Riceviamo e pubblichiamo una riflessione dell’Etnoantropologa di Corleto Perticara, Anna Teresa Lapenta.
Da qualche settimana sia i giornali sia i Tg nazionali e locali hanno annunciato e confermato l’inevitabile sospensione delle espressioni del nostro patrimonio culturale immateriale: le feste popolari, il cui valore intrinseco, ovvero la dinamicità, è indissolubilmente legato all’azione dell’uomo. Apparentemente, tutto questo avviene a dispetto di quanto promosso dal Ministero per i Beni e le Attività Culturali con la campagna social #laculturanonsiferma.
Eppure, le tradizioni popolari lucane e di tutta Italia sembrano fermarsi, invece. Si ferma il Palio di Siena, la festa di San Domenico e dei serpari di Cocullo, la festa della Madonna della Bruna e per restare in terra lucana, si sono già fermati i riti della Settimana Santa nel Vulture e si fermano il Maggio di Accettura, la festa di San Gerardo e la Storica Parata dei Turchi a Potenza, così come alla Madre delle Genti Lucane non è stato possibile salire alla Sua Montagna Sacra accompagnata dai fedeli.
E così, numerose comunità lucane sono costrette a ripensare il proprio rapporto con la tradizione e con il sacro. E’ superfluo sottolineare quanto sia difficile pensare di scindere le due dimensioni, eppure, in questo periodo si è stati costretti a farlo. Si assiste al sacrificio della tradizione che si immola al Covid-19, almeno nelle sue espressioni pubbliche ma non si rinuncia alla manifestazione di fede. Infatti, i Santi Patroni non sono stati mai abbandonati dalle proprie comunità di appartenenza che, come la stessa Chiesa ha fatto, si sono adattate ai nuovi mezzi di comunicazione ed hanno partecipato ai riti ricomponendosi nell’aere virtuale. E il Santo, a sua volta, non ha abbandona il suo popolo come dimostra eloquentemente San Gennaro che a Napoli non manca di rinnovare il miracolo; anzi, manifesta la sua benevolenza facendo straordinariamente rinvenire il Suo sangue già liquefatto. Quello di San Gennaro è un messaggio forte di sostegno alla Sua città e all’umanità intera.

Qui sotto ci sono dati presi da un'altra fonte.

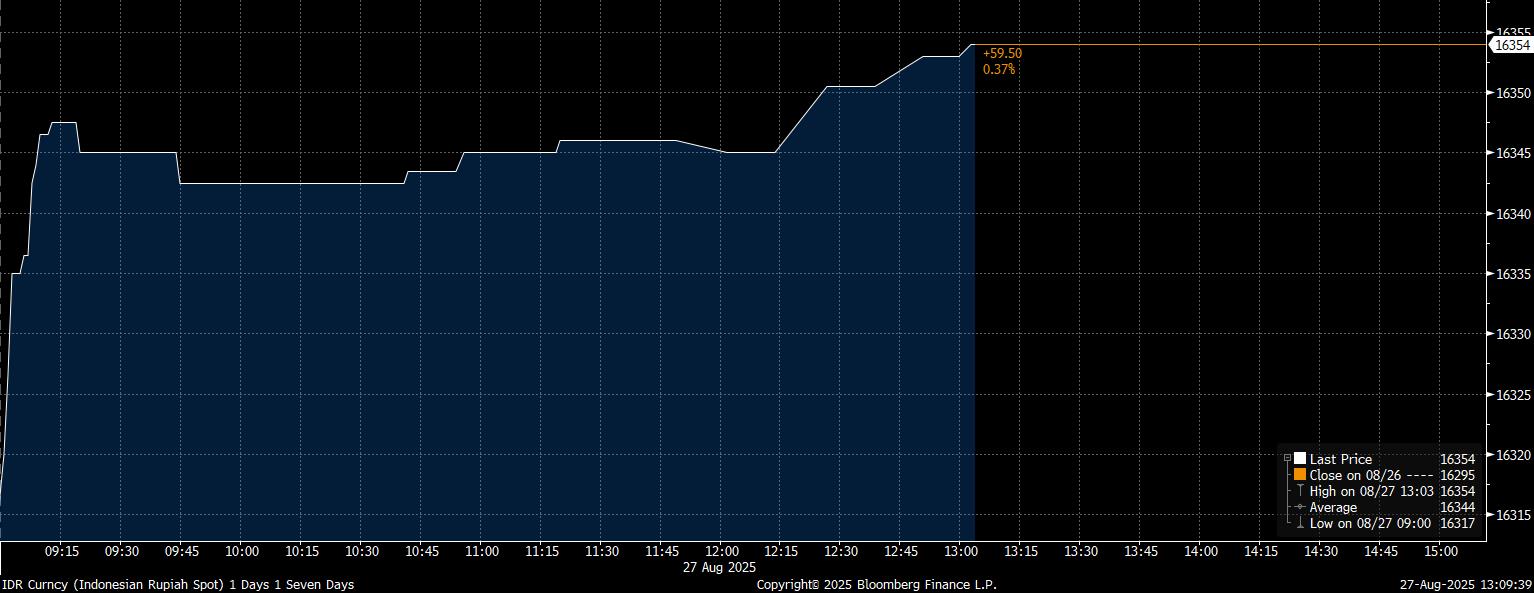
Task: Click the orange +59.50 change label
Action: pos(1002,53)
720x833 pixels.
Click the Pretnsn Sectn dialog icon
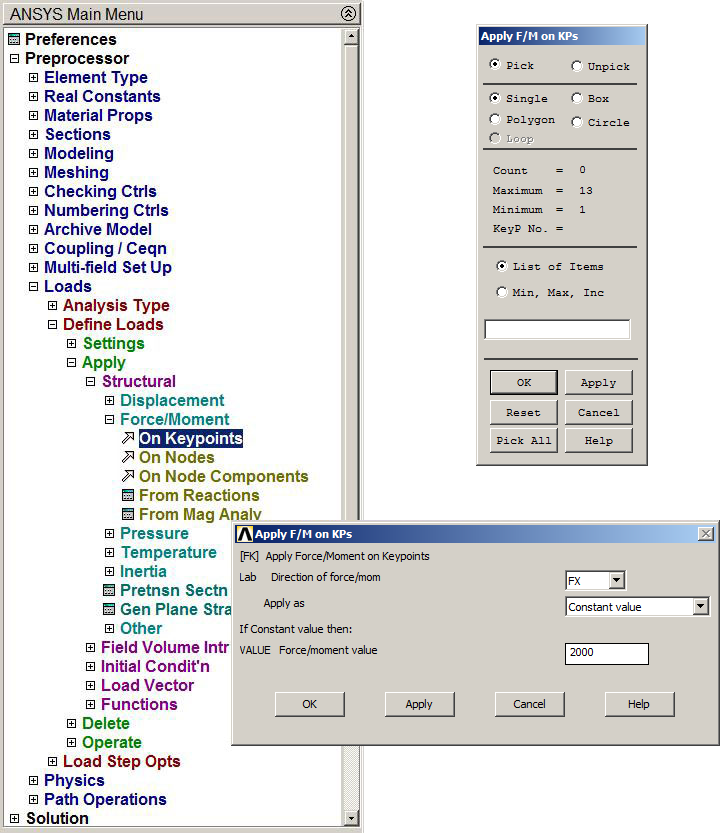coord(109,591)
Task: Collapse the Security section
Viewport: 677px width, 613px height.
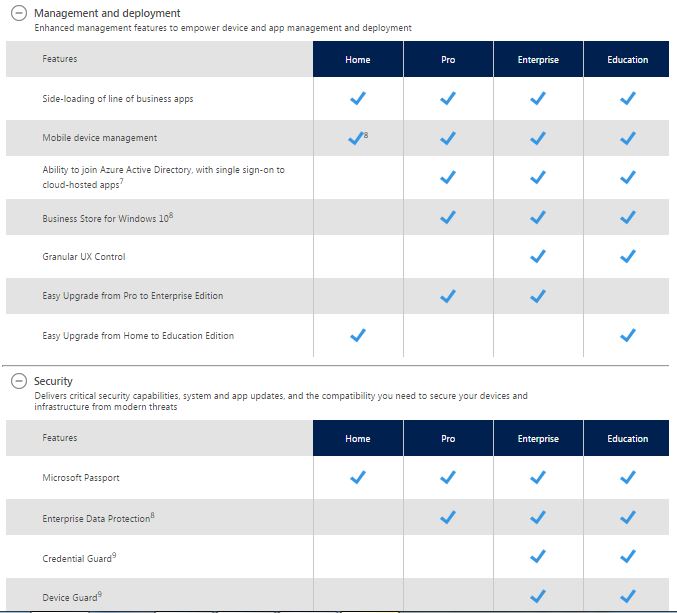Action: pyautogui.click(x=18, y=381)
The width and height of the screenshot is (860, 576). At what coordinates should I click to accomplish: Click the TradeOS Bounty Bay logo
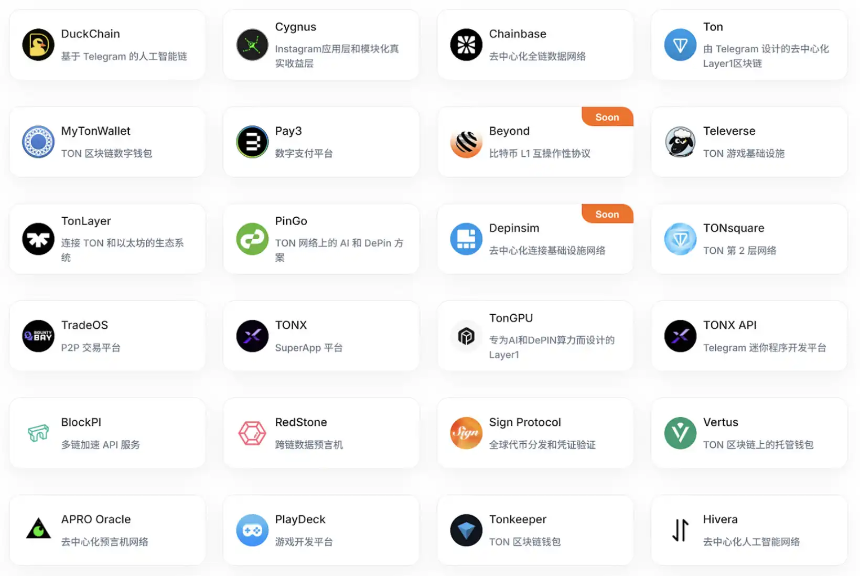(x=38, y=336)
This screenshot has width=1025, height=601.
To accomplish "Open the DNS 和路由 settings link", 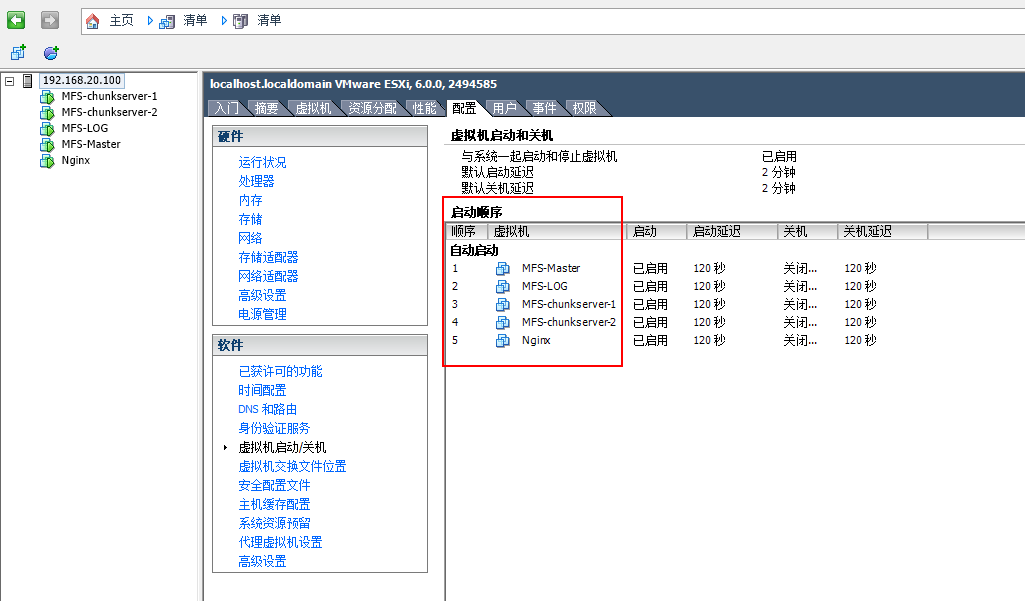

Il Covid-19 ha messo a repentaglio la forza resiliente di una nazione, l’Italia, caratterizzata dalla vitalità di innumerevoli tradizioni popolari poiché il momento critico che stiamo vivendo in quanto fatto sociale totale si configura come l’esatto contraltare di un altro fatto sociale totale che è la festa e le partiche ad essa connesse. L’emergenza Covid ci disorienta, ci spaventa, ci costringe a mettere in discussione le nostre abitudini, la distanza prossemica e le pratiche del corpo. Ci impedisce di condividere, di socializzare e di rinnovare le istanze identitarie che annualmente confluiscono nel momento focale della festa la cui linfa è costituita, essenzialmente, dallo stare e dal fare insieme nonché dal condividere emozioni.
Tuttavia, come nei profondi e cruciali momenti di crisi, il perturbamento è seguito dallo slancio verso la ripartenza: la condivisione via social di fotografie, di video e di testimonianze delle feste degli anni passati spezzano il silenzio, innescano sinergie, affermano il valore patrimoniale che ogni festa assume in ciascuna comunità. Nel non esserci, la festa riconquista prepotentemente il suo ruolo di centralità e nella sospensione di un periodo straordinario mette da parte le consuete modalità di azione per adattarsi alla situazione contingente e tornare il prossimo anno ancor più dirompente.